By compressing models to a fraction of their original size while preserving accuracy, enterprises can embed advanced analytics into devices that previously lacked the compute headroom for such workloads.
Market context
Edge AI is increasingly viewed as a cornerstone of the broader AI ecosystem, especially as data‑privacy regulations tighten and latency becomes a competitive differentiator. According to recent analyst reports, the market for edge‑focused machine‑learning chips is projected to surpass $30 billion by 2028, driven largely by automotive, industrial automation and smart‑city initiatives. Solutions that combine aggressive model compression with hardware optimized for multimodal inference could therefore capture a sizable share of that growth.
The partnership also reflects a broader industry trend where software‑centric AI vendors team up with silicon specialists to deliver end‑to‑end stacks. Companies such as NVIDIA, Intel and Qualcomm have pursued similar strategies, but the Nota AI–SiMa.ai alliance is notable for its focus on “Physical AI,” a niche that emphasizes direct interaction with the environment rather than purely cloud‑based services.
Executive perspectives
“We see great significance in the fact that Nota AI’s AI optimization technology, combined with SiMa.ai’s platform, can accelerate our expansion into physical AI. We look forward to working together with SiMa.ai to build on‑device AI solutions that can be practically deployed in real‑world industrial environments,” said Myung‑su Chae, CEO of Nota AI.
“Software optimization is not optional — it is essential for AI models to run reliably in physical AI environments. We are confident that Nota AI’s AI optimization expertise, which maximizes AI model performance for specific hardware environments, will play an important role in realizing SiMa.ai’s physical AI strategy,” added Krishna Rangasayee, Founder and CEO of SiMa.ai.

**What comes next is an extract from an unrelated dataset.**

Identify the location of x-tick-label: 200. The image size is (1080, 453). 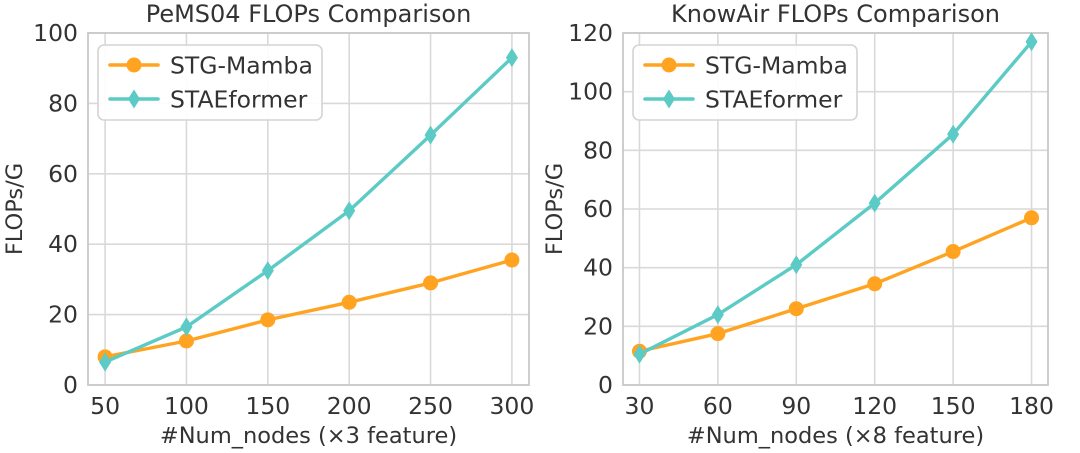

What this means for developers and enterprises
For engineers building edge solutions, the combined stack promises a more streamlined workflow:
- Single‑toolchain integration: NetsPresso® can handle compression, quantization and deployment steps, while Palette™ SDK abstracts hardware specifics, reducing the need for low‑level code adjustments.
- Reduced time‑to‑market: By leveraging pre‑validated hardware‑software pairings, development cycles can be shortened, allowing enterprises to pilot projects faster.
- Scalable deployment: The ability to shrink models by over 90 % while keeping accuracy intact means a single MLSoC can support multiple concurrent workloads, improving ROI on edge hardware.
Enterprises that have struggled with the cost and complexity of bringing AI to the edge—particularly in sectors like manufacturing, logistics and public safety—may find the partnership’s offerings a viable path forward.
Looking ahead
While the initial focus is on industrial and transportation use cases, both companies have indicated plans to broaden the collaboration into robotics and mobility. As the edge AI market matures, the capacity to efficiently run generative models and multimodal perception pipelines on low‑power silicon could become a decisive factor for vendors competing for enterprise contracts.
The success of the Nota AI–SiMa.ai alliance will hinge on how quickly joint solutions can be demonstrated in real deployments and whether the performance gains hold up across a diverse set of hardware configurations. If they do, the partnership could set a new benchmark for how model compression and specialized MLSoCs are combined to meet the demanding requirements of physical AI.